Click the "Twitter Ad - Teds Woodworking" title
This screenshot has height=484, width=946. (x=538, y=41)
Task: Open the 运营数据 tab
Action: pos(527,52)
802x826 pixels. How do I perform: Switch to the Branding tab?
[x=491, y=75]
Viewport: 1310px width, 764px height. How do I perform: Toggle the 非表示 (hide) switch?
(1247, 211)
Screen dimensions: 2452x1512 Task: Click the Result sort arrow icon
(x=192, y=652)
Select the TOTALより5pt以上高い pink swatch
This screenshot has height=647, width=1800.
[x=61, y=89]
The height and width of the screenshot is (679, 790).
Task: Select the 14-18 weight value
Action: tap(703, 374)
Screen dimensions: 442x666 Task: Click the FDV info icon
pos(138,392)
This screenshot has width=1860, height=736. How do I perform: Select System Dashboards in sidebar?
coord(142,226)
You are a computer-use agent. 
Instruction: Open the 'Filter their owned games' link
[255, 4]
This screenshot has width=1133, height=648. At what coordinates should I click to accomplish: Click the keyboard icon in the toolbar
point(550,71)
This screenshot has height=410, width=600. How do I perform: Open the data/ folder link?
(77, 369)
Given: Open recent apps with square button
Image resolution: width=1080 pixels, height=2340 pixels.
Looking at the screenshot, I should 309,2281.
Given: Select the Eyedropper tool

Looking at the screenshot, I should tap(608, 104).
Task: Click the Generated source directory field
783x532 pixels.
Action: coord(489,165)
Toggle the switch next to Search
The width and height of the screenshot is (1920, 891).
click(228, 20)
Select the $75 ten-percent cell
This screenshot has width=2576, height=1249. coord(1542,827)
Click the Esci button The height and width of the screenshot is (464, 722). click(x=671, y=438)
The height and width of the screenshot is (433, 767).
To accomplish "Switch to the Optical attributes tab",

(Prompt)
Starting at the line in the records above that contains "Viewport: 1310px width, 764px", output every line up to and including the last one, with nothing added.

(Expected answer)
Viewport: 1310px width, 764px height. How do I perform: Toggle the 非表示 (hide) switch?
(1247, 211)
Screen dimensions: 2452x1512 Task: Click the Result sort arrow icon
(x=192, y=652)
Select the TOTALより5pt以上高い pink swatch
This screenshot has height=647, width=1800.
[x=61, y=89]
The height and width of the screenshot is (679, 790).
Task: Select the 14-18 weight value
Action: tap(703, 374)
Screen dimensions: 442x666 Task: Click the FDV info icon
pos(138,392)
This screenshot has width=1860, height=736. How do I perform: Select System Dashboards in sidebar?
coord(142,226)
You are a computer-use agent. 
Instruction: Open the 'Filter their owned games' link
[255, 4]
This screenshot has width=1133, height=648. At what coordinates should I click to accomplish: Click the keyboard icon in the toolbar
point(550,71)
This screenshot has height=410, width=600. How do I perform: Open the data/ folder link?
(77, 369)
Given: Open recent apps with square button
Image resolution: width=1080 pixels, height=2340 pixels.
Looking at the screenshot, I should 309,2281.
Given: Select the Eyedropper tool

Looking at the screenshot, I should tap(608, 104).
Task: Click the Generated source directory field
783x532 pixels.
Action: coord(489,165)
Toggle the switch next to Search
The width and height of the screenshot is (1920, 891).
click(228, 20)
Select the $75 ten-percent cell
This screenshot has width=2576, height=1249. coord(1542,827)
Click the Esci button The height and width of the screenshot is (464, 722). click(x=671, y=438)
The height and width of the screenshot is (433, 767).
To accomplish "Switch to the Optical attributes tab",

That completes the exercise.